Disclaimer: I am a hobbyist who uses a project like this to learn new things like the USB protocol, OpenCV with stereo vision, object tracking, processing and filtering IMU sensor information and integration of the above into existing large libraries. This project has absolutely NO commercial interest and is only being conducted to learn. If this touches your rights and you feel this learning exercise should be stopped, please let me know.

It's amazing how they messed up even the head tracking! The headset was clearly designed to be worn on the head and the phones location as well as well as the point of center of rotation of the head is known within reason. Say +-2cm. However, during my testing, it became obvious that the simplest 3dof head tracking moves the world around in 6 dimensions! This causes the cameras to act as a method to recalibrate the location of the headset which in turn leads to the world constantly moving in X, Y, and Z! If it wouldn't be AR, this would be highly nauseating! This even goes so far that looking left and right rotates the world around the yaw axis until the stereo cameras pull the world straight again.

The other 3dof for the translation within the world to be able to walk around freely in the space (always having the purple bobble on the floor in sight which better doesn't reflect in any mirrors or windows) are tracked by the stereo cameras alone. Unfortunately, the latency through the used USB connection plus the the heavy filtering of the motion makes the walking within the world an extremely unsatisfying experience:
The world never moves as expected. It starts moving too late and it stops moving too late. The motion is smoothed out and never really lines up with how your head moved in the world.

On top of all that, Lenovo has never released an SDK that would allow anyone to develop any software for it despite literally hundreds of people asking for it on Reddit as well as the Lenovo Support Forums.

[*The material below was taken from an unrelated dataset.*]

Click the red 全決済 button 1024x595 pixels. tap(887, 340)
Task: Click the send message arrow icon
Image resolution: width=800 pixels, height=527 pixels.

I, for one, am extremely interested in AR. It has some interesting benefits over VR because you can see what's around you, you can achieve higher angular resolution and you can project things into your real world without ever leaving it! The potential is amazing! Plus, the headsets image quality is actually quite impressive! It's pixel sharp from edge to edge, the field of view for this device is quite alright for this price point and the brightness with even an iPhone on full blast is good enough to play games or display photos in reasonably bright environments. Darker is obviously better.

I am not an expert USB reverse engineerererer but maybe someone is out there who is interested to chime in and help. I am looking for a 4K RGB stripe display with lots of nits in a small form factor and an IMU to make this all work.

However, the hard part is gaining access to the output of the stereo image processing to access the location data of the markers or use the raw camera data to extract my own feature set.

Goal: 

  • Learn! I am not a vision or USB expert at all! That's why I'm doing this. To learn!
  • Create an open source AR headset based on the currently insanely cheap original Lenovo Mirage AR headset with 6DOF head tracking using tracking markers on surfaces, stand up pins or walls (no real inside out tracking - unless you already have one that you can offer) as well as tool tracking to be able to create one of more input devices directly tracked from the headset.